You are Elizabeth Bennet of Pride & Prejudice! You are intelligent, witty, and tremendously attractive. You have a good head on your shoulders, and oftentimes find yourself the lone beacon of reason in a sea of ridiculousness. You take great pleasure in many things. You are proficient in nearly all of them, though you will never own it. Lest you seem too perfect, you have a tendency toward prejudgement that serves you very ill indeed.

Friday
Jul112008

cover to cover

"...if anything matters then everything matters. Because you are important, everything you do is important. Every time you forgive, the universe changes; every time you reach out and touch a heart or a life, the world changes; with every kindness and service, seen or unseen, (God's) purposes are accomplished and nothing will ever be the same." from The Shack

I can't remember the last time I read a book cover to cover in a single day, but that is exactly what I did today. The book? The Shack.

While I had heard popular buzz about it around the internet and seen it in a couple of bookstores, I found myself steering clear of it for some reason. (I like to do things my way, don't ya know?) Speaking yesterday with a friend, she mentioned how she has "been off of Christian fiction" for quite some time. I agreed. Oddly, it did not dawn on me that sitting under the seat of my scooter was this book which I had just purchased at the local book store. Hmmm.

And so today I opened up the pages around 9:00 a.m. and finished it off sometime around 5 (with a few minor diversions throughout the day). It will take me awhile to process and possibly another read, but I found it to be a very compelling story and the depictions of the Trinity resonated deeply with me. My reading recommendation: Two thumbs up!!!

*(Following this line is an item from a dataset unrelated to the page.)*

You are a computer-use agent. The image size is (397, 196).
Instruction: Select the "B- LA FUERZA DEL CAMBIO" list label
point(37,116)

I am a little brain dead right now, so there will be no book review today. However, I am curious to know whether you have read the book, heard of it, steered clear or now recommend it to all of your friends. I would love to hear what you have to say once you do read it...cause I know you want to now . Cheers!

Thursday
Jul102008

so who's the kid here? part 2

Reading the replies to yesterday’s post, I viscerally recoiled when I read Tess’ words, “I do not like the feel of sun on my skin.” Oh horror of horrors!!! How can that possibly be? It is so hard for someone living in this Northwest climate (where even the seconds of the day when the gray lifts momentarily have been named “sun breaks”) to imagine!!! Not like the feel of the sun? Impossible!!! (Now Tess knows I love her dearly and she is equally appalled when I complain about the downside of winter, so no worries that she will be offended I have drawn her ghastly comment into the forefront ☺)

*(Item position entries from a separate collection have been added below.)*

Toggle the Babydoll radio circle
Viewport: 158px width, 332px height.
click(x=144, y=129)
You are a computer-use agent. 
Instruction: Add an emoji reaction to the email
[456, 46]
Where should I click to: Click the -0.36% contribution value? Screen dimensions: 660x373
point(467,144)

Yesterday afternoon I sat on my deck in the sunshine; cool breeze blowing over me; surrounded by blooming flowers—some freshly planted and others older than time; the sky amazingly blue and clear above me; book in hand; cool drink by my side; old dog happily sniffing the breeze; and the main thought that ran through my head (at least the one I remember today ☺) is “I love the feel of the sun on my skin.” For a few gentle moments I reveled in it and just let myself be.

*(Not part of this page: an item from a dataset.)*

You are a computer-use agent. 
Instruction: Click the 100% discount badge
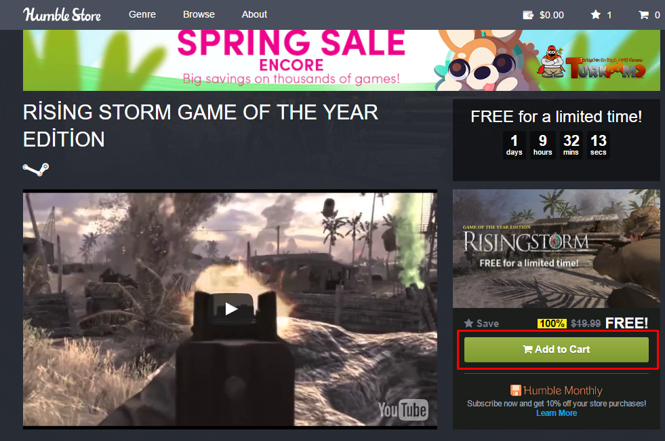[x=551, y=324]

And then I heard the warnings: Skin cancer. Aging. SPF. And my recent favorite, a quote from the Gilmore Girls…“You know-- "convertible people"—too tan. Bad hair.” Yikes! Can’t be having any of that!! So, I got up out of my chair, put on a little more sunscreen, filled my glass of water one more time, considered getting my hat or moving into the shade, but…in that moment life was all too perfect.

I was warmed by the sun deep into my very soul. I was once again the young girl whose grandmother called her “Little Brown Bear”. I could sense the joy of a child and feel the tickle of sprinklers and the splash of the ocean. Not much better than that in my book.

So, who’s the kid here? ME. No doubt about it ☺ !!!